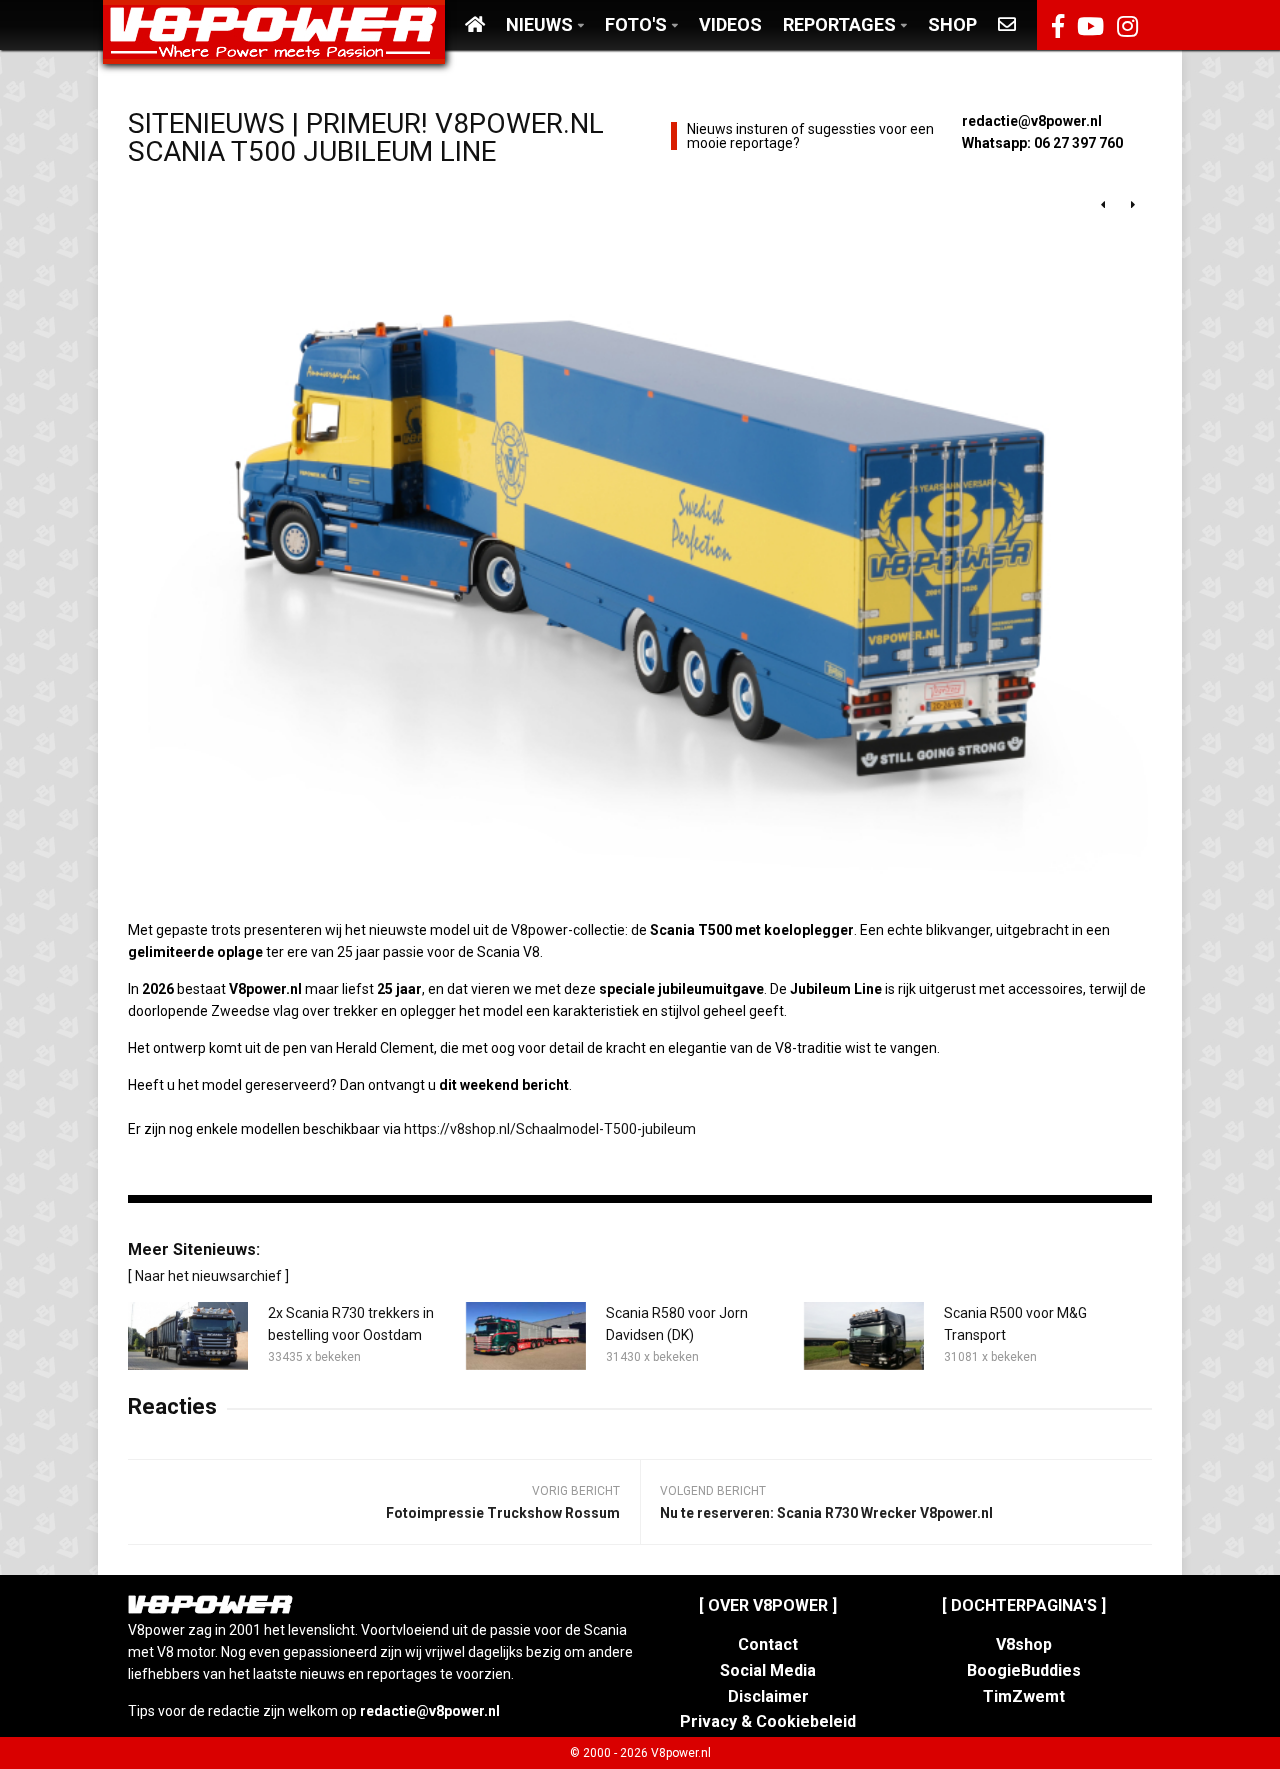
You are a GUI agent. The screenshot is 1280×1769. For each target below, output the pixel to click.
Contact (768, 1644)
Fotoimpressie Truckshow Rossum (503, 1513)
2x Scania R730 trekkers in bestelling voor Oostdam (351, 1324)
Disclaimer (768, 1696)
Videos (730, 24)
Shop (952, 24)
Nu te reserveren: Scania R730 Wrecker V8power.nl (826, 1513)
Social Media (768, 1670)
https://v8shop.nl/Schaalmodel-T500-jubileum (550, 1129)
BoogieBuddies (1024, 1670)
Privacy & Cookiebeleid (768, 1721)
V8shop (1024, 1644)
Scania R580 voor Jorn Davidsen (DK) (677, 1324)
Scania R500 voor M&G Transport (1015, 1324)
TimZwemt (1024, 1696)
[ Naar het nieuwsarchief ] (208, 1276)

_TASK INSTRUCTIONS_
The result should be an exact copy of every entry above, with no pictures included.

_ANSWER TO THIS PROBLEM_
You are a GUI agent. The screenshot is 1280×1769. For each target below, output the pixel to click.
Contact (768, 1644)
Fotoimpressie Truckshow Rossum (503, 1513)
2x Scania R730 trekkers in bestelling voor Oostdam (351, 1324)
Disclaimer (768, 1696)
Videos (730, 24)
Shop (952, 24)
Nu te reserveren: Scania R730 Wrecker V8power.nl (826, 1513)
Social Media (768, 1670)
https://v8shop.nl/Schaalmodel-T500-jubileum (550, 1129)
BoogieBuddies (1024, 1670)
Privacy & Cookiebeleid (768, 1721)
V8shop (1024, 1644)
Scania R580 voor Jorn Davidsen (DK) (677, 1324)
Scania R500 voor M&G Transport (1015, 1324)
TimZwemt (1024, 1696)
[ Naar het nieuwsarchief ] (208, 1276)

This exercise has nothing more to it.